What’s suprising is that it’s not happening for all devices but only for some junos

=> When trying to launch fping directly in cli, no losses seen
[librenms-1 log]# ‘/usr/sbin/fping’ ‘-e’ ‘-q’ ‘-c’ ‘4’ ‘-p’ ‘600’ ‘-t’ ‘600’ ‘XX.XX.XX.XX’
172.22.38.133 : xmt/rcv/%loss = 4/4/0%, min/avg/max = 4.41/5.65/6.41

=> with a permanent ping running for hours from the server : no packet loss at all.

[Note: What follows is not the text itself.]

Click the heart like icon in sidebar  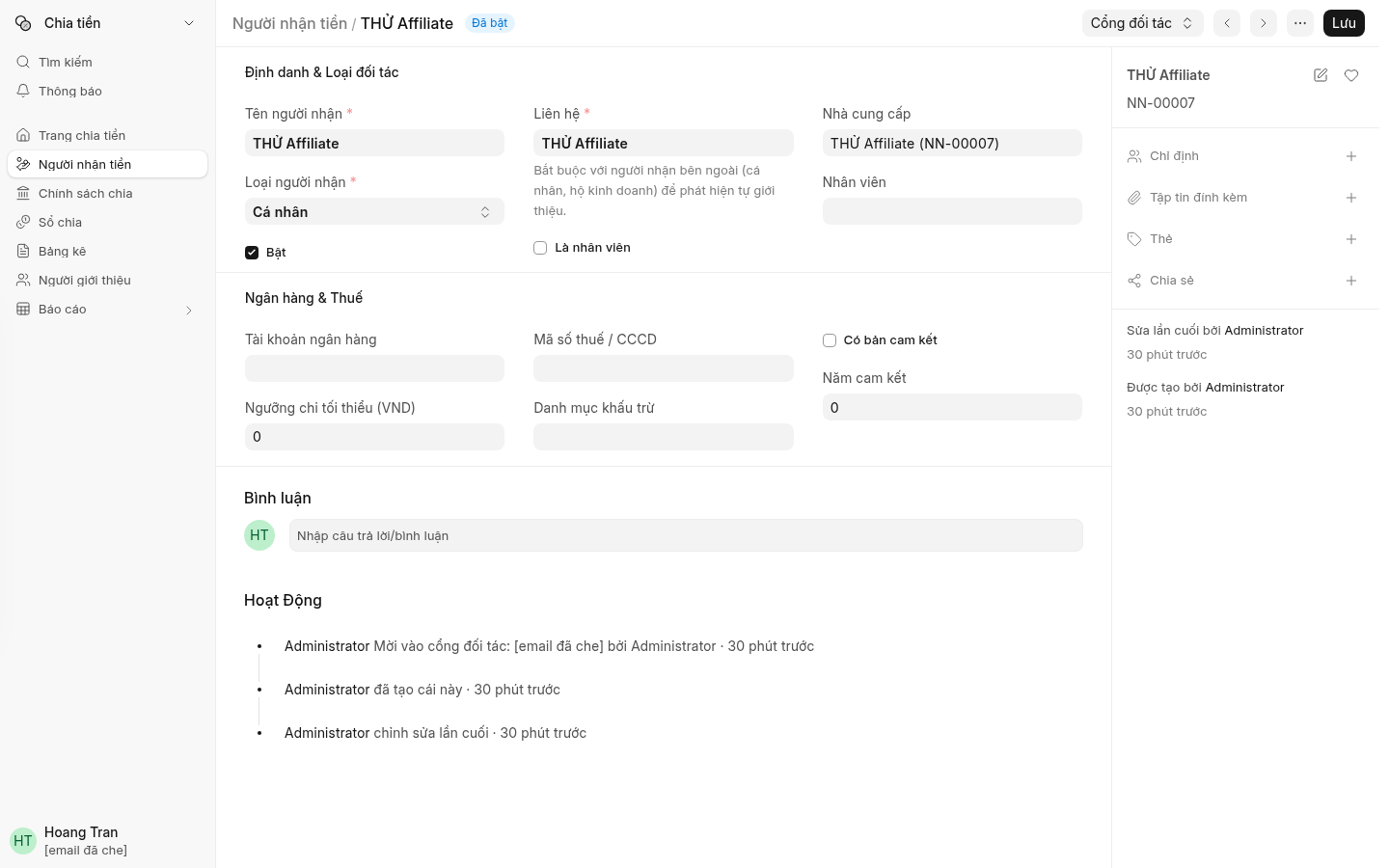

losses are seen only in cron/polling logs from impacted devices
here is an excerpt when it happens (with IP replaced by XX)

*Attempting to initialize OS: junos *
*OS initialized: LibreNMS\OS\Junos *
Hostname: XX.XX.XX.XX
Device ID: 282
OS: junos

*SQL[e[1;33mselect hostname, overwrite_ip from devices where hostname = ? limit 1 e[0;33m[“XX.XX.XX.XX”]e[0m 0.47ms] *

[FPING] ‘/usr/sbin/fping’ ‘-e’ ‘-q’ ‘-c’ ‘4’ ‘-p’ ‘600’ ‘-t’ ‘600’ ‘XX.XX.XX.XX’

*response: {“xmt”:4,“rcv”:0,“loss”:100,“min”:0.0,“max”:0.0,“avg”:0.0,“dup”:0,“exitcode”:1} *
SQL[e[1;33mselect device_groups., device_group_device.device_id as pivot_device_id, device_group_device.device_group_id as pivot_device_group_id from device_groups inner join device_group_device on device_groups.id = device_group_device.device_group_id where device_group_device.device_id = ? e[0;33m[282]e[0m 0.8ms] *

*SQL[e[1;33mselect exists(select * from alert_schedule where (start <= ? and end >= ? and (recurring = ? or (recurring = ? and ((time(start) < time(end) and time(start) <= ? and time(end) > ?) or (time(start) > time(end) and (time(end) <= ? or time(start) > ?))) and (recurring_day like ? or recurring_day is null)))) and (exists (select * from devices inner join alert_schedulables on devices.device_id = alert_schedulables.alert_schedulable_id where alert_schedule.schedule_id = alert_schedulables.schedule_id and alert_schedulables.alert_schedulable_type = ? and alert_schedulables.alert_schedulable_id = ?) or exists (select * from device_groups inner join alert_schedulables on device_groups.id = alert_schedulables.alert_schedulable_id where alert_schedule.schedule_id = alert_schedulables.schedule_id and alert_schedulables.alert_schedulable_type = ? and alert_schedulables.alert_schedulable_id in (?, ?)))) as exists e[0;33m[“2022-04-04T16:59:55.389187Z”,“2022-04-04T16:59:55.389187Z”,0,1,“16:59:55”,“16:59:55”,“16:59:55”,“16:59:55”,“e[41m%”,“device”,282,“device_group”,3,40]e[0m 1.08ms] *

*SQL[e[1;33mINSERT IGNORE INTO device_perf (xmt,rcv,loss,min,max,avg,device_id,timestamp,debug) VALUES (:xmt,:rcv,:loss,:min,:max,:avg,:device_id,NOW(),:debug) e[0;33m{“xmt”:4,“rcv”:0,“loss”:100,“min”:0,“max”:0,“avg”:0,“device_id”:282,“debug”:"[]"}e[0m 1.65ms] *

UnpingableSQL[e[1;33mUPDATE devices set status=?,status_reason=? WHERE device_id=? e[0;33m[“0”,“icmp”,282]e[0m 1.65ms]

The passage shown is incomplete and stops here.